#### EXERCICE A:
Recopiez intégralement le texte sur la première traversée de la Haute Route Chamonix-Zermatt, sans y changer quoi que ce soit.

#### DOCUMENT:
******************************

La première réalisation de la Haute Route Chamonix -Zermatt en 1903

Quand on est amateur de randonnée un jour ou l’autre on désire s’offrir cette fabuleuse traversée entre Chamonix et Zermatt. Cette course en haute montagne en hiver est parmi les plus belles courses mythiques des Alpes et laisse au randonneur un des plus beaux souvenirs de randonnée hivernale.

Mais que savons nous de ceux qui ont, un jour, entrepris cette première traversée ?

Il nous faut revenir au tout début du ski dans la vallée de Chamonix initié par un médecin Michel Payot qui  découvre fin XIXe ce nouveau moyen de transport  venu de Norvège :  les skis. Il estime que ce nouveau matériel offre « un exercice merveilleux et complet » . Il devient « fan » et pressent tout l’intérêt de ces deux planches de bois  arrivés de Scandinavie. Président de la section du CAF de Chamonix,  il se montre en toute heure dynamique et entreprenant.

Les premiers essais de randonnées dans la vallée de Chamonix sont engagées par le docteur Michel Payot :

 Le 12 février 1902  le Col de Balme : à 13h il monte en direction du col de Balme avec  Joseph Ducroz qui utilisait des skis pour la seconde fois, arrivent à 14h aux chalets de Charamillon. La marche est difficile, la neige colle, il n’empêche qu’à 14h45 ils arrivent au sommet. C’est la première tentative de randonnée dans la vallée. C’est un évènement !

Dans la foulée, il repart le 24 février 1902, :  Chamonix – Col du Géant – Courmayeur  accompagné des guides Alfred Simond, Joseph Ravanel (dit le Rouge, son grand ami), Joseph Couttet, René Payot. Ils partent de Chamonix dans le but de  traverser le  Col du Géant.  Ils  atteignent en 14 heures le village de Courmayeur. Bel exploit pour l’époque.

******************************

#### DONNÉES D'ENTRÉE:
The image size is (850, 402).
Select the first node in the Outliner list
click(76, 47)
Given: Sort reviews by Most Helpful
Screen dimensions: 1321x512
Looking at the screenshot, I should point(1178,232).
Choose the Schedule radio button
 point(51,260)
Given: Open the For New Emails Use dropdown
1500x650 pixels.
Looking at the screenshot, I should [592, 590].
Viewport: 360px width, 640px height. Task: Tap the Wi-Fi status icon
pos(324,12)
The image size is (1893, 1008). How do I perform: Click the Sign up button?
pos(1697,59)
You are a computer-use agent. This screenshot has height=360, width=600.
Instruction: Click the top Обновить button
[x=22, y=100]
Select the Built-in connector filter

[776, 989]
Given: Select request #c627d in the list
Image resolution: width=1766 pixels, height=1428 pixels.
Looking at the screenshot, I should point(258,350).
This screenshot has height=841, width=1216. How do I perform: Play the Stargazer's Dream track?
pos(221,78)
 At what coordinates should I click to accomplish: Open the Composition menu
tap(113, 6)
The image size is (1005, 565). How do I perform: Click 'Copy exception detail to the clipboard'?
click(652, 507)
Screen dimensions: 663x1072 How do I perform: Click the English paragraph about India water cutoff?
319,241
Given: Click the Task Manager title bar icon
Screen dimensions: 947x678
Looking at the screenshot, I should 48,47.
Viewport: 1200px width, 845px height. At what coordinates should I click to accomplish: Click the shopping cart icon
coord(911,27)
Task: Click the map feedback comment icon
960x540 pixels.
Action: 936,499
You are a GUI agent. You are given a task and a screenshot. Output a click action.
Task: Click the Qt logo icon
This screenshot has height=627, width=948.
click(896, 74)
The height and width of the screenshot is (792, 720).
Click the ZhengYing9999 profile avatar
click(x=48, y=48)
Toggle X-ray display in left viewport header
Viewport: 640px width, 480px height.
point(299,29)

******************************

#### EXERCICE B:
Dans les entrées, reproduisez à l'identique tout ce qui va de la ligne contenant « Given: Open the For New Emails Use dropdown » jusqu'à la ligne contenant « click(652, 507) », ces deux lignes comprises, et rien d'autre.

#### RÉPONSE FINALE A:
La première réalisation de la Haute Route Chamonix -Zermatt en 1903

Quand on est amateur de randonnée un jour ou l’autre on désire s’offrir cette fabuleuse traversée entre Chamonix et Zermatt. Cette course en haute montagne en hiver est parmi les plus belles courses mythiques des Alpes et laisse au randonneur un des plus beaux souvenirs de randonnée hivernale.

Mais que savons nous de ceux qui ont, un jour, entrepris cette première traversée ?

Il nous faut revenir au tout début du ski dans la vallée de Chamonix initié par un médecin Michel Payot qui  découvre fin XIXe ce nouveau moyen de transport  venu de Norvège :  les skis. Il estime que ce nouveau matériel offre « un exercice merveilleux et complet » . Il devient « fan » et pressent tout l’intérêt de ces deux planches de bois  arrivés de Scandinavie. Président de la section du CAF de Chamonix,  il se montre en toute heure dynamique et entreprenant.

Les premiers essais de randonnées dans la vallée de Chamonix sont engagées par le docteur Michel Payot :

 Le 12 février 1902  le Col de Balme : à 13h il monte en direction du col de Balme avec  Joseph Ducroz qui utilisait des skis pour la seconde fois, arrivent à 14h aux chalets de Charamillon. La marche est difficile, la neige colle, il n’empêche qu’à 14h45 ils arrivent au sommet. C’est la première tentative de randonnée dans la vallée. C’est un évènement !

Dans la foulée, il repart le 24 février 1902, :  Chamonix – Col du Géant – Courmayeur  accompagné des guides Alfred Simond, Joseph Ravanel (dit le Rouge, son grand ami), Joseph Couttet, René Payot. Ils partent de Chamonix dans le but de  traverser le  Col du Géant.  Ils  atteignent en 14 heures le village de Courmayeur. Bel exploit pour l’époque.

#### RÉPONSE FINALE B:
Given: Open the For New Emails Use dropdown
1500x650 pixels.
Looking at the screenshot, I should [592, 590].
Viewport: 360px width, 640px height. Task: Tap the Wi-Fi status icon
pos(324,12)
The image size is (1893, 1008). How do I perform: Click the Sign up button?
pos(1697,59)
You are a computer-use agent. This screenshot has height=360, width=600.
Instruction: Click the top Обновить button
[x=22, y=100]
Select the Built-in connector filter

[776, 989]
Given: Select request #c627d in the list
Image resolution: width=1766 pixels, height=1428 pixels.
Looking at the screenshot, I should point(258,350).
This screenshot has height=841, width=1216. How do I perform: Play the Stargazer's Dream track?
pos(221,78)
 At what coordinates should I click to accomplish: Open the Composition menu
tap(113, 6)
The image size is (1005, 565). How do I perform: Click 'Copy exception detail to the clipboard'?
click(652, 507)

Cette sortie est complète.